2.3 富硒-GSH多形汉逊酵母制备工艺的正交试验结果

正交试验结果如表2所示。以无机硒的转化率为考察指标，直观分析法分析结果显示，Na2SeO3添加量对无机硒的转化率影响最大(R=4.67)，其次是接种量(R=3.54)，Na2SeO3添加时间对无机硒的转化率影响最小(R=2.01)；K值结果显示最佳发酵工艺为A2B2C3，即Na2SeO3添加量为30 μg/mL，接种量为4%，添加时间为12 h。以胞内GSH产量为考察指标，直观分析结果显示，Na2SeO3添加量对胞内GSH产量影响最大(R=70.25)，其次是接种量(R=52.00)，Na2SeO3添加时间对胞内GSH产量影响最小(R=42.43)；K值结果显示最佳发酵工艺为A2B2C3，即Na2SeO3添加量为30 μg/mL，接种量为4%，添加时间为12 h。

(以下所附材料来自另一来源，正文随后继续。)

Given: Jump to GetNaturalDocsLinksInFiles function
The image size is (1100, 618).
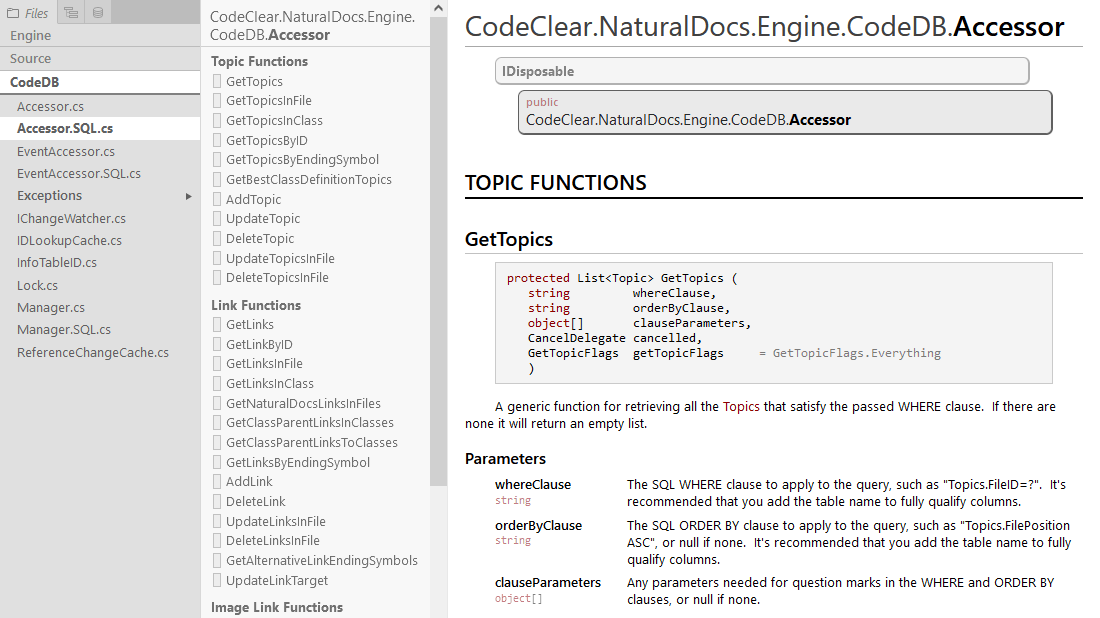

表2 正交试验结果Table 2 Results of orthogonal experiment

由于不同考察指标的极差分析结果均与正交表中5号最佳组合A2B2C3一致，因此正交实验的最佳发酵工艺为Na2SeO3添加量为30 μg/mL，接种量为4%，添加时间为12 h，此时无机硒转化率高达97.28%±1.89% ，胞内GSH产量达到(215.21±3.01) mg/L。宋照军等[22]选取嗜热链球菌为富硒菌种，通过优化其富硒条件实现嗜热链球菌的无机硒转化率为72.80%。项驷文等[23]通过优化产朊假丝酵母的培养条件及培养基成分后，产朊假丝酵母的无机硒转化率为86%。由此可知，食品级多形汉逊酵母在无机硒转化方面有一定优势，加上其营养要求简单、高密度发酵工艺成熟等优点，使其成为在富硒微生物应用开发方面潜力明显。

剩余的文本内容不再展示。